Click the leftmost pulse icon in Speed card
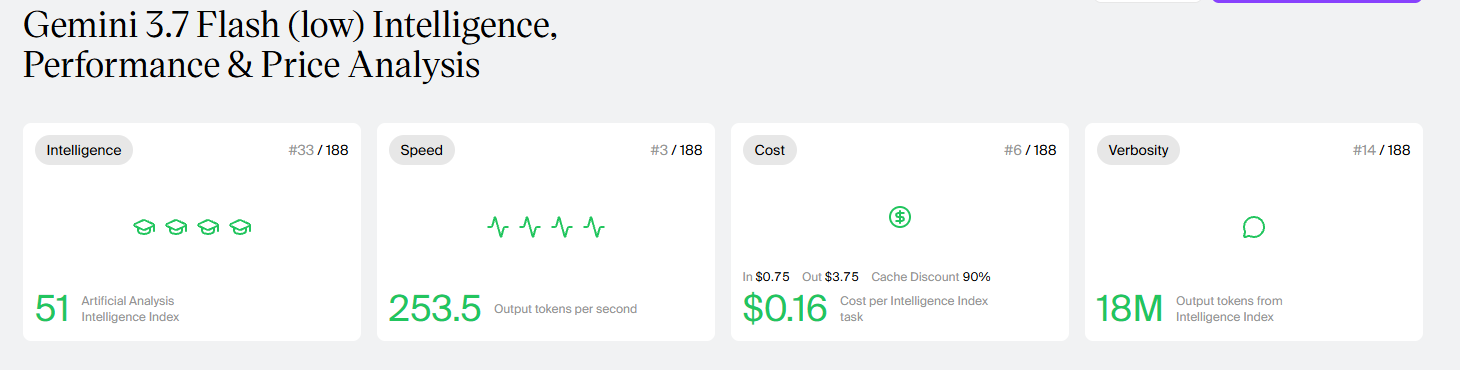[498, 228]
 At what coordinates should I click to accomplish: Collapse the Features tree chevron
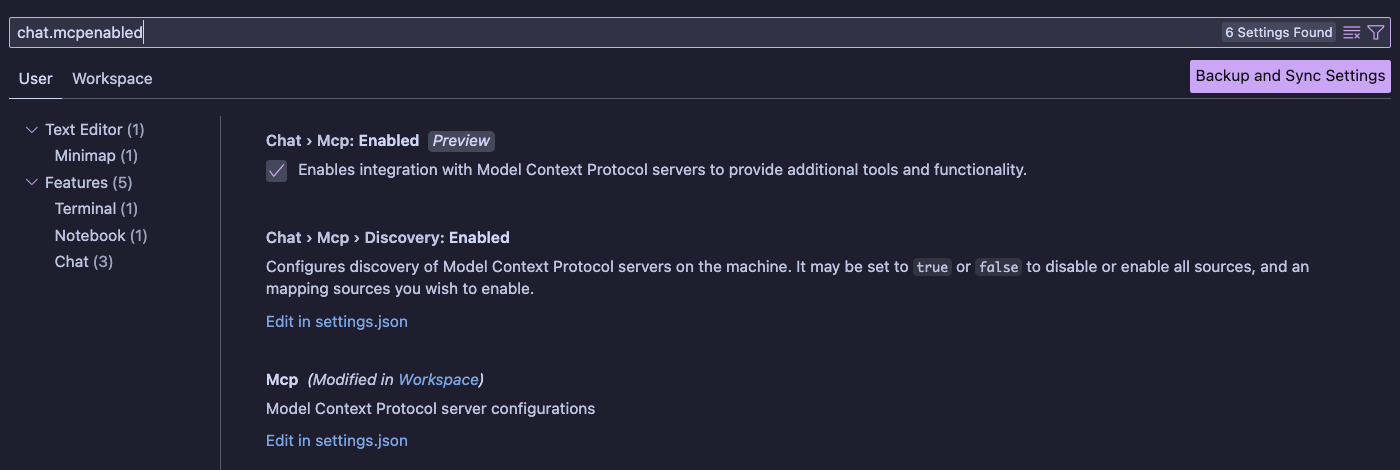(32, 183)
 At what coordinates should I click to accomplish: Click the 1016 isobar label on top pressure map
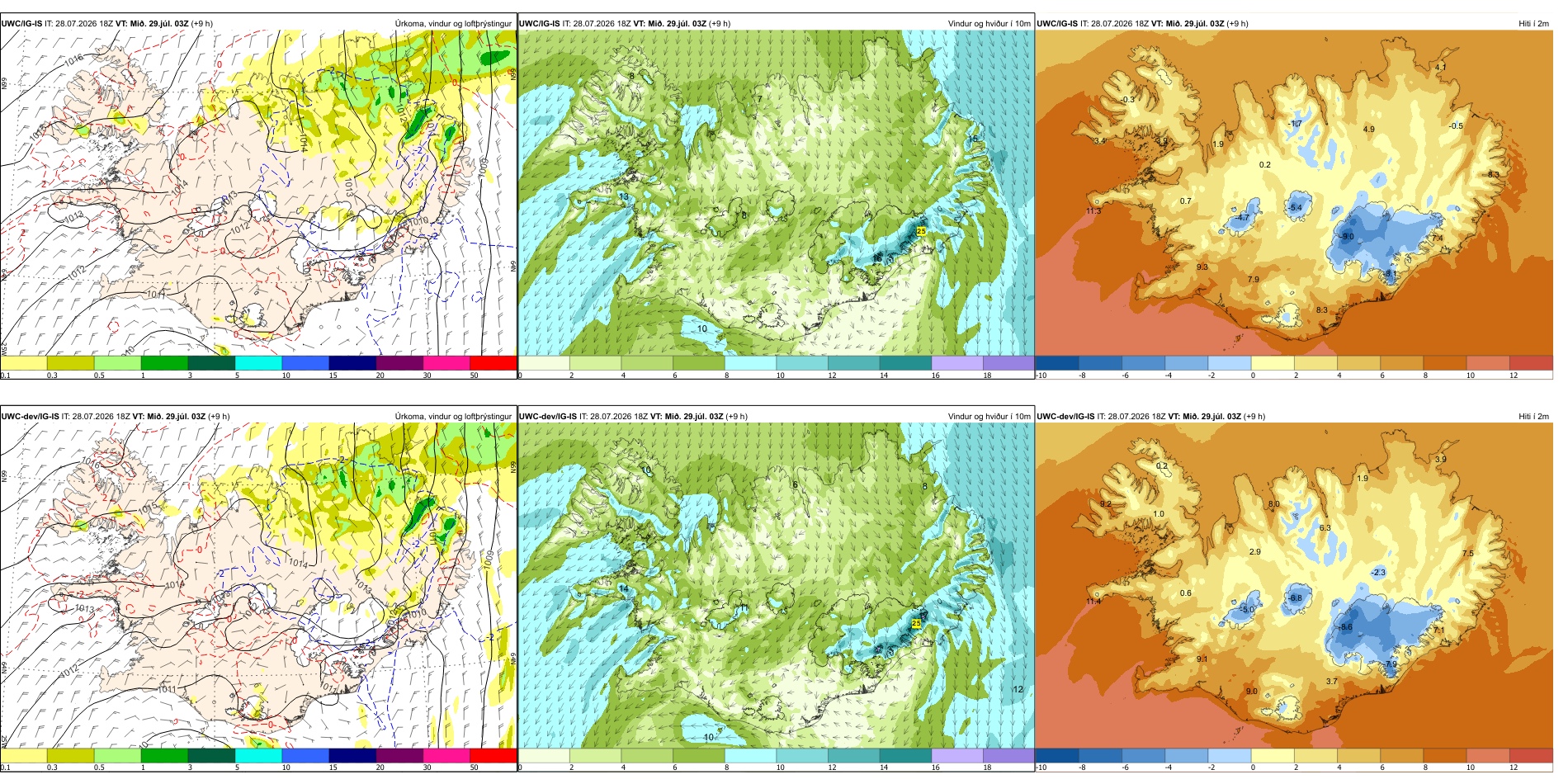point(73,59)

....................

→ **Problem details**
Beginning with the line where "At what coordinates should I click to accomplish: Click" appears, transcribe the records above word for word through their last line, and include no pictures.

→ **Written solution**
 At what coordinates should I click to accomplish: Click the 1016 isobar label on top pressure map
point(73,59)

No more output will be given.